Comparando os dois livros, tendo como foco a temática abordada neste artigo, o que pode-se afirmar como maior semelhança é que, mesmo tratando outros assuntos, a principal intenção implícita de Frankenstein e A Cidade e a Serra é alertar seus leitores sobre o poder que a opinião de uma sociedade, tal qual a forma com que age e que considera como ético pode degradar um ser humano mediante esse conjunto de valores chocam-se com sua essência. É importante destacar que Mary Shelley e Eça de Queirós conseguiram isso utilizando sequências narrativas distintas, conforme será abordado adiante.
Jacinto, no começo da história, encontra-se totalmente alienado pela alta sociedade parisiense, extremamente consumista e dotado de falsos valores, ou seja, a influência social, de forma negativa, já havia realizado sua parte. Agindo por Normalização, tentava somente adequar-se ao que acreditava ser os costumes corretos, e que lhe trariam aceitação do grupo ao qual frequentava.
De uma forma bastante diferente e inovadora, o meio não degradou o caráter da criatura construída pelo doutor Frankenstein, mas sim, o formou, tendo em vista que tratava-se de um ser “nascido” já adulto, com inteligência matura para absorver ensinamentos e experiências. Por tudo que aprendeu e vivenciou, o monstro tornou-se mal, vingativo, culpando a sociedade, de um posto de vista lógico, como responsável pela sua má conduta, ou seja, agia por aquilo que Moscovici denomina de Conformismo.

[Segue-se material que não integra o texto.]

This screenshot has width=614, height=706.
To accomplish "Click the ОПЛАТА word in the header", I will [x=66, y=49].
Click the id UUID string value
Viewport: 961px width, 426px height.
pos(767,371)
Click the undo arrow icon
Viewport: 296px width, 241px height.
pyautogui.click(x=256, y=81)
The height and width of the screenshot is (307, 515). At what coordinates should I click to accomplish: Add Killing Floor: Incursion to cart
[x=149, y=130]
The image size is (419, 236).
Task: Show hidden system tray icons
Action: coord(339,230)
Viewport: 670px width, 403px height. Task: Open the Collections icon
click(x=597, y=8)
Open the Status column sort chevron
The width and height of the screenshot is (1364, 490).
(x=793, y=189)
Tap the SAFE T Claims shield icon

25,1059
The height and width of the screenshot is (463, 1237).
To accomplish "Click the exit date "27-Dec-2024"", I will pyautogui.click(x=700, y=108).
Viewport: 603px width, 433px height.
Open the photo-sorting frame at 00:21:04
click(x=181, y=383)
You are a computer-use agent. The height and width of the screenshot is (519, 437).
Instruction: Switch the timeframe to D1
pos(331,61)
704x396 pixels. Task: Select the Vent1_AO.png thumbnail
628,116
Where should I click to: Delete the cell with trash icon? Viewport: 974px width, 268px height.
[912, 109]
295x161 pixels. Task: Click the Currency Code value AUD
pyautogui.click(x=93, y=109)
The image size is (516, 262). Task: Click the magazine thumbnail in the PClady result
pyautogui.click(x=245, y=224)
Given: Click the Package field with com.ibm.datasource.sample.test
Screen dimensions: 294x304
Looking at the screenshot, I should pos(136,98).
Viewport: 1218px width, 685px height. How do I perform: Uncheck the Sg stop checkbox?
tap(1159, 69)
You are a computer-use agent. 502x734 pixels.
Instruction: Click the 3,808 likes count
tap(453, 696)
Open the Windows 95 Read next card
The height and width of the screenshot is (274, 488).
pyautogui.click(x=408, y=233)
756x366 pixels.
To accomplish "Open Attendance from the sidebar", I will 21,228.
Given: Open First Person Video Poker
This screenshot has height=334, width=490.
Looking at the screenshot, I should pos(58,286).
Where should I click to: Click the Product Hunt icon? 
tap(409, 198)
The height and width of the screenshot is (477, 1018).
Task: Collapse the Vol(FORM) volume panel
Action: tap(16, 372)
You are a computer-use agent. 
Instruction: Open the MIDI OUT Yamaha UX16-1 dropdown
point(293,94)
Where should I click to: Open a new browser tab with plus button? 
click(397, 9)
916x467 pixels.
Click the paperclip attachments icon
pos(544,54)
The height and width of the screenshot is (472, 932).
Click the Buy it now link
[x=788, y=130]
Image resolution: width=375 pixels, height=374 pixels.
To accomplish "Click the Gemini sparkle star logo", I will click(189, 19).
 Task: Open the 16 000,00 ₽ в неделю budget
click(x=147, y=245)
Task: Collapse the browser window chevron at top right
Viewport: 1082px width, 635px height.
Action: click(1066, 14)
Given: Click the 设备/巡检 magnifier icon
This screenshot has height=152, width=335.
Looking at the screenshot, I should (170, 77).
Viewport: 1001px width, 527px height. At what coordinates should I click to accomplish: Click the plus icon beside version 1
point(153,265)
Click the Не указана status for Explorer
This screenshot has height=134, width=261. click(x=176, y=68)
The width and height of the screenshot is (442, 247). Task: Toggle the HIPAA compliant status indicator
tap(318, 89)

Outra importante diferença entre as obras é que, ao contrário da criatura que partiu para uma terra distante afirmando que cometeria o suicídio, o protagonista de A Cidade e as Serras teve tempo de se regenerar ao ser influenciado por fatores diferentes quando mudou de meio social ao retornar para Tormes. Dotado de conhecimentos científicos e recursos financeiros, Jacinto, agindo por Inovação, mudou o ambiente, trazendo melhorias que refletiram na vida dos moradores sob sua responsabilidade. A mudança de comportamento por ele apresentado é relatado pelo narrador da história, seu amigo José Fernandes, que juntamente de outros habitantes do campo, exaltam-no, alegando que ele tornou-se uma pessoa mais agradável, compassiva e sensível.



 CONCLUSÃO

          O comportamento dos personagens principais de A Cidade e as Serras, de Eça de Queirós e Frankenstein, de Mary Shelley, foi resultado de fatores sociais acontecidos em suas respectivas vidas e que essa problemática abordada em ambas as obras foi de caráter intencional de cada autor, não sendo formuladas meramente por questões estéticas. Por fim, concluí-se que a influência social como fator de degradação do ser humano é bastante comum nas obras clássicas e, desde que analisada por uma temática adequada, esse tema é facilmente identificado e passível de classificá-lo, tendo em vista suas diferentes formas de manifestação.